Exactly as written, reproduce the lines from the one that contains "1092x1092 pixels." through the end of the records.

» Information supplied:

● ● ● ● ●

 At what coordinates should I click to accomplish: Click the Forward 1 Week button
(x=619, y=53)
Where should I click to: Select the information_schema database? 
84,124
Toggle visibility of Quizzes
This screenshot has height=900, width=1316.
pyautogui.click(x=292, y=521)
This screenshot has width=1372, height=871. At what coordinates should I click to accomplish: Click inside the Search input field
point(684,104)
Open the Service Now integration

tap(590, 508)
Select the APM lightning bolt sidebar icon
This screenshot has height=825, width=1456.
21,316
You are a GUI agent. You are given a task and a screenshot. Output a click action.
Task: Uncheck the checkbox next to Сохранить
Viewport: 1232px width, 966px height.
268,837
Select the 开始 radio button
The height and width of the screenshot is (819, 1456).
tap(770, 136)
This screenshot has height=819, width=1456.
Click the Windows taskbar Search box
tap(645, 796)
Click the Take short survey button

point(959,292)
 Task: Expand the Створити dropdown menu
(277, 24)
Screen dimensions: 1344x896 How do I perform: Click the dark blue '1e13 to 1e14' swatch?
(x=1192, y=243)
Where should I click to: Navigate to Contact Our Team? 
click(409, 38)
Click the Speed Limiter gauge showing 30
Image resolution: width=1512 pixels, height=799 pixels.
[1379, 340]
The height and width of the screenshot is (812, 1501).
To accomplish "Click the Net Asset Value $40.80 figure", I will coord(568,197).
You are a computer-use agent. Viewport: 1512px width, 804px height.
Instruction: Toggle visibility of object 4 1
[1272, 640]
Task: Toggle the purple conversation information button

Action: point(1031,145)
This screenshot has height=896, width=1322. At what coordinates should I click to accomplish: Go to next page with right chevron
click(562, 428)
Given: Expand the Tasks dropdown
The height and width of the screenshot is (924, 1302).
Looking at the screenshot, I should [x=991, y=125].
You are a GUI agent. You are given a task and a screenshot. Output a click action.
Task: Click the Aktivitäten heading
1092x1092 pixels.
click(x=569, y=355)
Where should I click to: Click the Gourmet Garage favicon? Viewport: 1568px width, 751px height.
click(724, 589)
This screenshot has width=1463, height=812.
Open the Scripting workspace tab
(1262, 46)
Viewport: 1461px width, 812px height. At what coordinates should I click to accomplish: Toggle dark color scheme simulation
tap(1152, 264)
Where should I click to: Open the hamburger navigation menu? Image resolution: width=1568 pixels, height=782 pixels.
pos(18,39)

● ● ● ● ●

» Solution for this exercise:
1092x1092 pixels.
click(x=569, y=355)
Where should I click to: Click the Gourmet Garage favicon? Viewport: 1568px width, 751px height.
click(724, 589)
This screenshot has width=1463, height=812.
Open the Scripting workspace tab
(1262, 46)
Viewport: 1461px width, 812px height. At what coordinates should I click to accomplish: Toggle dark color scheme simulation
tap(1152, 264)
Where should I click to: Open the hamburger navigation menu? Image resolution: width=1568 pixels, height=782 pixels.
pos(18,39)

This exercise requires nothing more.